Wenn er geht, kann es passieren, dass er über eine Unebenheit im Boden stolpert, die gar nicht da ist. Überhaupt hat sein Gang etwas Brüchiges. Sieht man ihn im Fernsehen schreiten, dann möchte man ihm gerne beispringen und am Arm nehmen. Bloß nicht einknicken, wegkippen, umfallen! Wenn er spricht, dann tut er dies wohltuend leise, leider wird seine Stimme immer wieder brüchig. Die Autorität des gesprochenen Wortes kommt ins Strudeln und wenn er es merkt, dann verstummt er für einige lange Momente, in denen das Land den Atem anhält: Ist er etwa zu alt? Joe Biden ist Jahrgang 1942.
Das ist doch kein Alter, sagen seine Fans, eine Amtsperiode steht ihm noch zu und er wird sie durchstehen. Seine Gegner wollen inzwischen wissen, dass er an Parkinson leidet, was, wie seine Anhänger betonen, erstens falsch und zweitens auch keine große Sache ist. Er ist schließlich der Präsident, der in seiner bisherigen Amtszeit viele Sozialreformen auf den Weg gebracht und das Land weise regiert hat, auch was die heikle Außenpolitik betrifft.

══════════

> **Material erschließen**
1. Schreiben Sie aus dem Textauszug die Stelle von „Das ist doch“ bis einschließlich „heikle Außenpolitik betrifft.“ ab.
2. Fassen Sie den Absatz des Textauszugs, der mit „Das ist doch kein Alter“ beginnt, als Stichpunktliste zusammen und behalten Sie dabei seine wesentlichen Aussagen bei.
3. Beantworten Sie die folgenden Fragen zum Textauszug.
(a) Welcher Jahrgang wird für Joe Biden genannt?
(b) Was tut er, wenn er merkt, dass seine Stimme brüchig wird?
(c) An welcher Krankheit leidet er nach Angaben seiner Gegner?

> **Bereitgestelltes Material**

══════════

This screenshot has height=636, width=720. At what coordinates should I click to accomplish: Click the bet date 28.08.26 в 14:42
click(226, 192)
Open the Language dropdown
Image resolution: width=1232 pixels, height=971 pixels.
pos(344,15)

══════════

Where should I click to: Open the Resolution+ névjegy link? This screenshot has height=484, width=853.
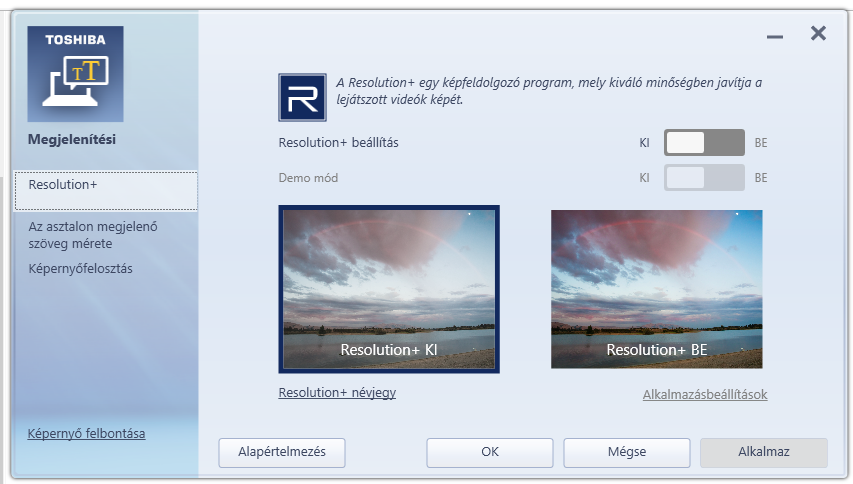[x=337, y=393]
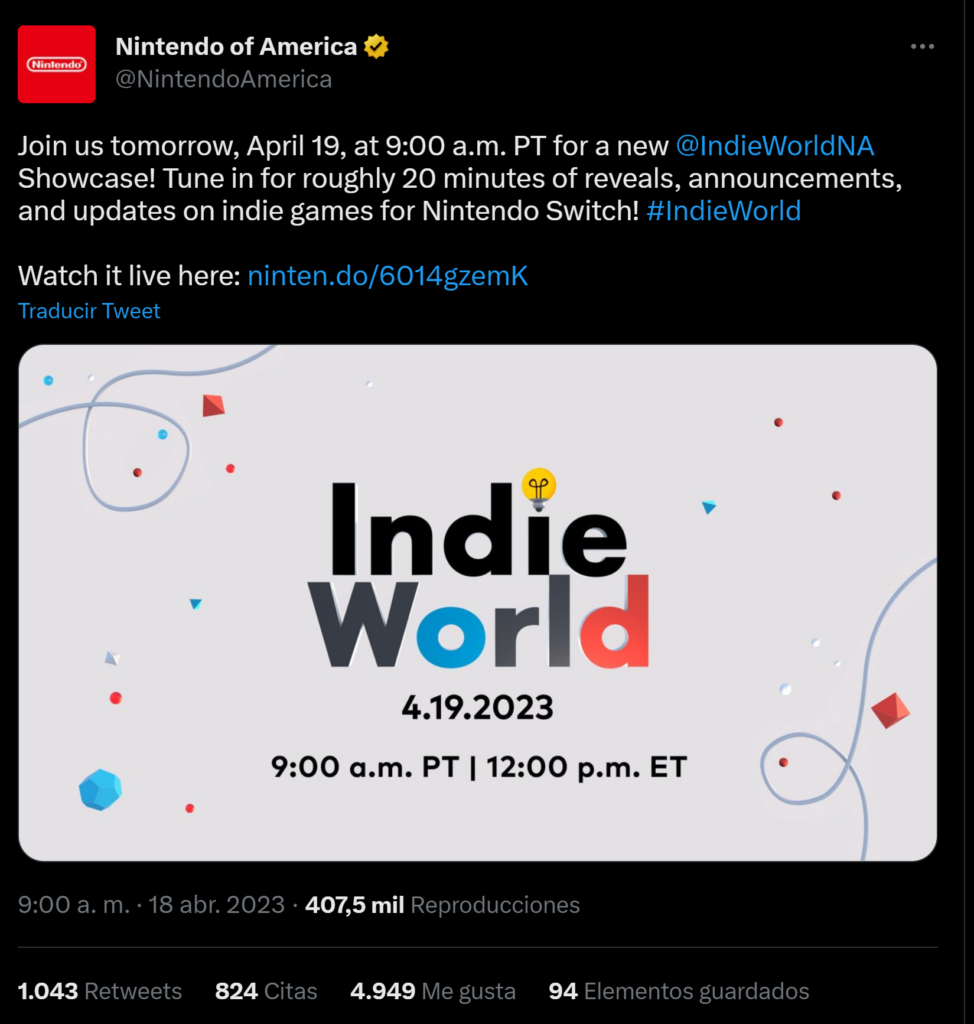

══════════

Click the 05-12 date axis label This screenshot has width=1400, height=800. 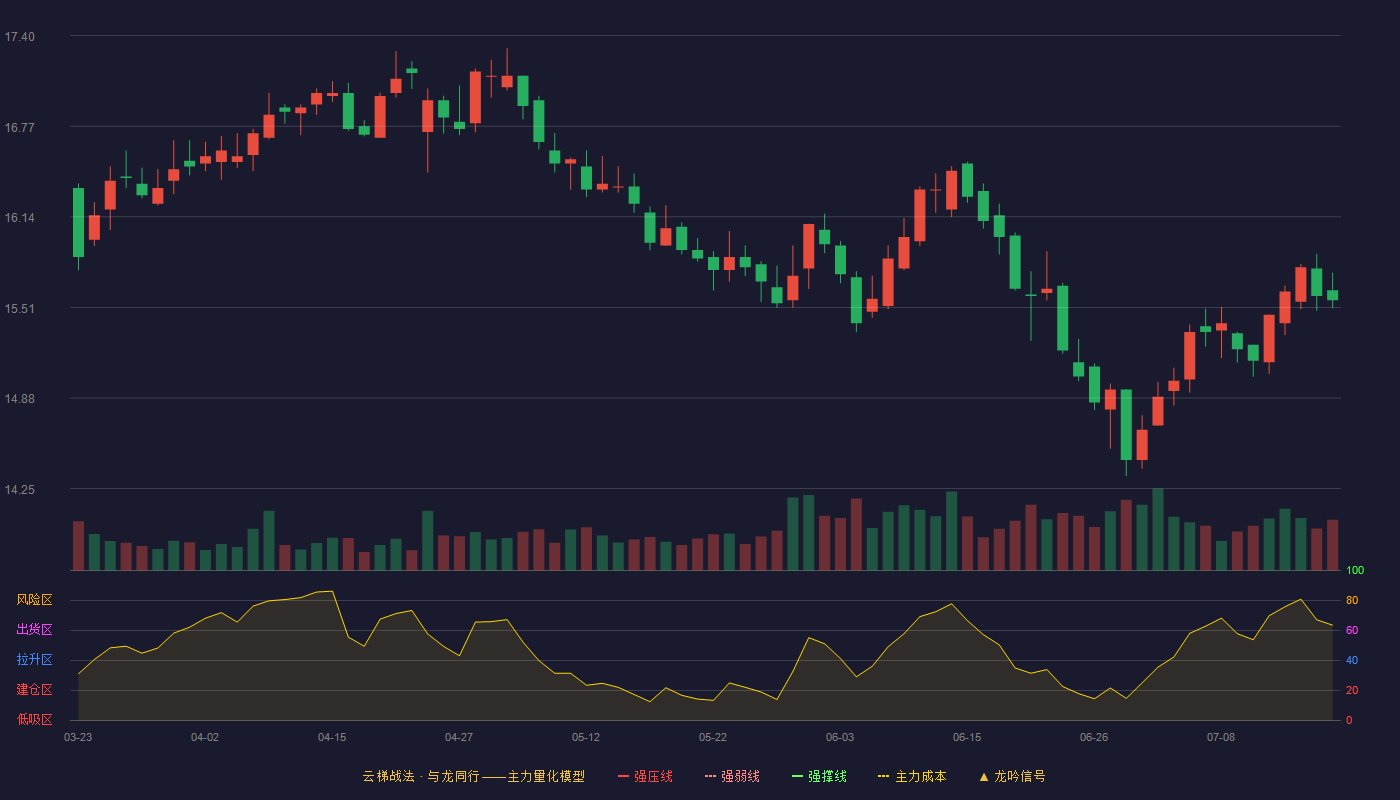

══════════

> **Lösungen**
1.
Das ist doch kein Alter, sagen seine Fans, eine Amtsperiode steht ihm noch zu und er wird sie durchstehen. Seine Gegner wollen inzwischen wissen, dass er an Parkinson leidet, was, wie seine Anhänger betonen, erstens falsch und zweitens auch keine große Sache ist. Er ist schließlich der Präsident, der in seiner bisherigen Amtszeit viele Sozialreformen auf den Weg gebracht und das Land weise regiert hat, auch was die heikle Außenpolitik betrifft.

2.
- Fans: Das Alter ist kein Problem, eine weitere Amtsperiode steht ihm zu, und er wird sie durchstehen.
- Gegner: Er leidet an Parkinson.
- Anhänger: Diese Behauptung ist falsch und wäre auch keine große Sache.
- Begründung der Anhänger: Als Präsident hat er viele Sozialreformen auf den Weg gebracht und das Land weise regiert, auch in der heiklen Außenpolitik.

3.
(a) Jahrgang 1942.
(b) Er verstummt für einige lange Momente.
(c) An Parkinson.